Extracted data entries
※ ※ ※

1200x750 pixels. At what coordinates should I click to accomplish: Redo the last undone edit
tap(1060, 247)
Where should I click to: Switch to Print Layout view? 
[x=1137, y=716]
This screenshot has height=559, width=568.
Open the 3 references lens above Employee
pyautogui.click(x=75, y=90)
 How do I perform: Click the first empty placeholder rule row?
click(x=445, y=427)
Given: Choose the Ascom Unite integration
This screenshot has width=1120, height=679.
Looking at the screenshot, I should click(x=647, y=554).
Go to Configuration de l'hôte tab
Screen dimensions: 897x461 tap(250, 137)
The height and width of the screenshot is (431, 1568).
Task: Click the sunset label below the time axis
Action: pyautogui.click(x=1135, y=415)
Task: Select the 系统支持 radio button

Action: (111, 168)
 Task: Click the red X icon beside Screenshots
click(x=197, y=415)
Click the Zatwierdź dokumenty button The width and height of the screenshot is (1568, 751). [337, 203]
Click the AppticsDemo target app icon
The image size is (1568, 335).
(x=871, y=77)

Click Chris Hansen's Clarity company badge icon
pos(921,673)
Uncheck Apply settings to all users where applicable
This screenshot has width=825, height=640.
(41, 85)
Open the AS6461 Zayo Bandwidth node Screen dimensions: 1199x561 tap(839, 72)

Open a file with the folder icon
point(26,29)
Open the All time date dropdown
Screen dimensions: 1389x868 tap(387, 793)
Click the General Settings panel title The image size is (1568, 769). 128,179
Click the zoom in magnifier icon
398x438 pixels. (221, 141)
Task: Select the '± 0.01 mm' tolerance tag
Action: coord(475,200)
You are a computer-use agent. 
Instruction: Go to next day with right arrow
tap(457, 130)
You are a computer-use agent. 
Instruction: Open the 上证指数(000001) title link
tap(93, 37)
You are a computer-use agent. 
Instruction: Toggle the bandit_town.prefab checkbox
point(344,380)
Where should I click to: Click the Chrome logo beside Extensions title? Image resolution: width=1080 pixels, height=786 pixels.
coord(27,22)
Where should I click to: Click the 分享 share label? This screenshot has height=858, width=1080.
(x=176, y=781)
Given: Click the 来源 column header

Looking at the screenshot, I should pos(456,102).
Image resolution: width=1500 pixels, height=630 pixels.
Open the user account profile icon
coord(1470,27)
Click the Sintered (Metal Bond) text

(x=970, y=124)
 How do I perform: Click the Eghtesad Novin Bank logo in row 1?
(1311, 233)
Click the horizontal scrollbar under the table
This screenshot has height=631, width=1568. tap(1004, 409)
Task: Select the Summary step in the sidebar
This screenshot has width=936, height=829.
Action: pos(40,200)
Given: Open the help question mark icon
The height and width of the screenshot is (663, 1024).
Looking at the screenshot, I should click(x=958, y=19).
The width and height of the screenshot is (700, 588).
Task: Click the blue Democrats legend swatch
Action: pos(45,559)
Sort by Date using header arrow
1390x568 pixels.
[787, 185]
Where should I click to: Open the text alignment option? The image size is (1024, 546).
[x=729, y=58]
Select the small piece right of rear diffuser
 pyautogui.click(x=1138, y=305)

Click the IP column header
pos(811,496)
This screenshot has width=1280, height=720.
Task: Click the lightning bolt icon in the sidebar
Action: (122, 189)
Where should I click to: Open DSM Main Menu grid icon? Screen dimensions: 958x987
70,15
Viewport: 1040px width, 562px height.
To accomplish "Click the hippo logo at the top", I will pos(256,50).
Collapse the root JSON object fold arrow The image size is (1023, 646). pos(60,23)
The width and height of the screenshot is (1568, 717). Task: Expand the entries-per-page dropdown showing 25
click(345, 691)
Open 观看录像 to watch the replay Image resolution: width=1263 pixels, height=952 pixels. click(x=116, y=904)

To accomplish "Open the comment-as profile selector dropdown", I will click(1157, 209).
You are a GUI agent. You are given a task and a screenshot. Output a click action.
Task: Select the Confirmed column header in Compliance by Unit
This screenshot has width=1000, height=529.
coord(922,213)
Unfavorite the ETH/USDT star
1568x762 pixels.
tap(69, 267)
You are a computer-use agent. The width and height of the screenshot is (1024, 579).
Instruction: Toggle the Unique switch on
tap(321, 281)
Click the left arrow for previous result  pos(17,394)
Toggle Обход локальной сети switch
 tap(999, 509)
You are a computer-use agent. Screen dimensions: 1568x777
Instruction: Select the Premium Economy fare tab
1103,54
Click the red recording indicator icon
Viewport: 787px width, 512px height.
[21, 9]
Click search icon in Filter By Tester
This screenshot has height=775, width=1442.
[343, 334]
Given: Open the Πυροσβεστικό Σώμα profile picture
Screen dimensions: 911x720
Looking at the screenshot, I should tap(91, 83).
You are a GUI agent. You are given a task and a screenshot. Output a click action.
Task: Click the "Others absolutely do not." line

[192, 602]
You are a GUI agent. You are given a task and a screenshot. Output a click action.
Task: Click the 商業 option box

※ ※ ※

Set down each entry again, exactly as written.

[Response to the exercise]:
1200x750 pixels. At what coordinates should I click to accomplish: Redo the last undone edit
tap(1060, 247)
Where should I click to: Switch to Print Layout view? 
[x=1137, y=716]
This screenshot has height=559, width=568.
Open the 3 references lens above Employee
pyautogui.click(x=75, y=90)
 How do I perform: Click the first empty placeholder rule row?
click(x=445, y=427)
Given: Choose the Ascom Unite integration
This screenshot has width=1120, height=679.
Looking at the screenshot, I should click(x=647, y=554).
Go to Configuration de l'hôte tab
Screen dimensions: 897x461 tap(250, 137)
The height and width of the screenshot is (431, 1568).
Task: Click the sunset label below the time axis
Action: pyautogui.click(x=1135, y=415)
Task: Select the 系统支持 radio button

Action: (111, 168)
 Task: Click the red X icon beside Screenshots
click(x=197, y=415)
Click the Zatwierdź dokumenty button The width and height of the screenshot is (1568, 751). [337, 203]
Click the AppticsDemo target app icon
The image size is (1568, 335).
(x=871, y=77)

Click Chris Hansen's Clarity company badge icon
pos(921,673)
Uncheck Apply settings to all users where applicable
This screenshot has width=825, height=640.
(41, 85)
Open the AS6461 Zayo Bandwidth node Screen dimensions: 1199x561 tap(839, 72)

Open a file with the folder icon
point(26,29)
Open the All time date dropdown
Screen dimensions: 1389x868 tap(387, 793)
Click the General Settings panel title The image size is (1568, 769). 128,179
Click the zoom in magnifier icon
398x438 pixels. (221, 141)
Task: Select the '± 0.01 mm' tolerance tag
Action: coord(475,200)
You are a computer-use agent. 
Instruction: Go to next day with right arrow
tap(457, 130)
You are a computer-use agent. 
Instruction: Open the 上证指数(000001) title link
tap(93, 37)
You are a computer-use agent. 
Instruction: Toggle the bandit_town.prefab checkbox
point(344,380)
Where should I click to: Click the Chrome logo beside Extensions title? Image resolution: width=1080 pixels, height=786 pixels.
coord(27,22)
Where should I click to: Click the 分享 share label? This screenshot has height=858, width=1080.
(x=176, y=781)
Given: Click the 来源 column header

Looking at the screenshot, I should pos(456,102).
Image resolution: width=1500 pixels, height=630 pixels.
Open the user account profile icon
coord(1470,27)
Click the Sintered (Metal Bond) text

(x=970, y=124)
 How do I perform: Click the Eghtesad Novin Bank logo in row 1?
(1311, 233)
Click the horizontal scrollbar under the table
This screenshot has height=631, width=1568. tap(1004, 409)
Task: Select the Summary step in the sidebar
This screenshot has width=936, height=829.
Action: pos(40,200)
Given: Open the help question mark icon
The height and width of the screenshot is (663, 1024).
Looking at the screenshot, I should click(x=958, y=19).
The width and height of the screenshot is (700, 588).
Task: Click the blue Democrats legend swatch
Action: pos(45,559)
Sort by Date using header arrow
1390x568 pixels.
[787, 185]
Where should I click to: Open the text alignment option? The image size is (1024, 546).
[x=729, y=58]
Select the small piece right of rear diffuser
 pyautogui.click(x=1138, y=305)

Click the IP column header
pos(811,496)
This screenshot has width=1280, height=720.
Task: Click the lightning bolt icon in the sidebar
Action: (122, 189)
Where should I click to: Open DSM Main Menu grid icon? Screen dimensions: 958x987
70,15
Viewport: 1040px width, 562px height.
To accomplish "Click the hippo logo at the top", I will pos(256,50).
Collapse the root JSON object fold arrow The image size is (1023, 646). pos(60,23)
The width and height of the screenshot is (1568, 717). Task: Expand the entries-per-page dropdown showing 25
click(345, 691)
Open 观看录像 to watch the replay Image resolution: width=1263 pixels, height=952 pixels. click(x=116, y=904)

To accomplish "Open the comment-as profile selector dropdown", I will click(1157, 209).
You are a GUI agent. You are given a task and a screenshot. Output a click action.
Task: Select the Confirmed column header in Compliance by Unit
This screenshot has width=1000, height=529.
coord(922,213)
Unfavorite the ETH/USDT star
1568x762 pixels.
tap(69, 267)
You are a computer-use agent. The width and height of the screenshot is (1024, 579).
Instruction: Toggle the Unique switch on
tap(321, 281)
Click the left arrow for previous result  pos(17,394)
Toggle Обход локальной сети switch
 tap(999, 509)
You are a computer-use agent. Screen dimensions: 1568x777
Instruction: Select the Premium Economy fare tab
1103,54
Click the red recording indicator icon
Viewport: 787px width, 512px height.
[21, 9]
Click search icon in Filter By Tester
This screenshot has height=775, width=1442.
[343, 334]
Given: Open the Πυροσβεστικό Σώμα profile picture
Screen dimensions: 911x720
Looking at the screenshot, I should tap(91, 83).
You are a GUI agent. You are given a task and a screenshot. Output a click action.
Task: Click the "Others absolutely do not." line

[192, 602]
You are a GUI agent. You are given a task and a screenshot. Output a click action.
Task: Click the 商業 option box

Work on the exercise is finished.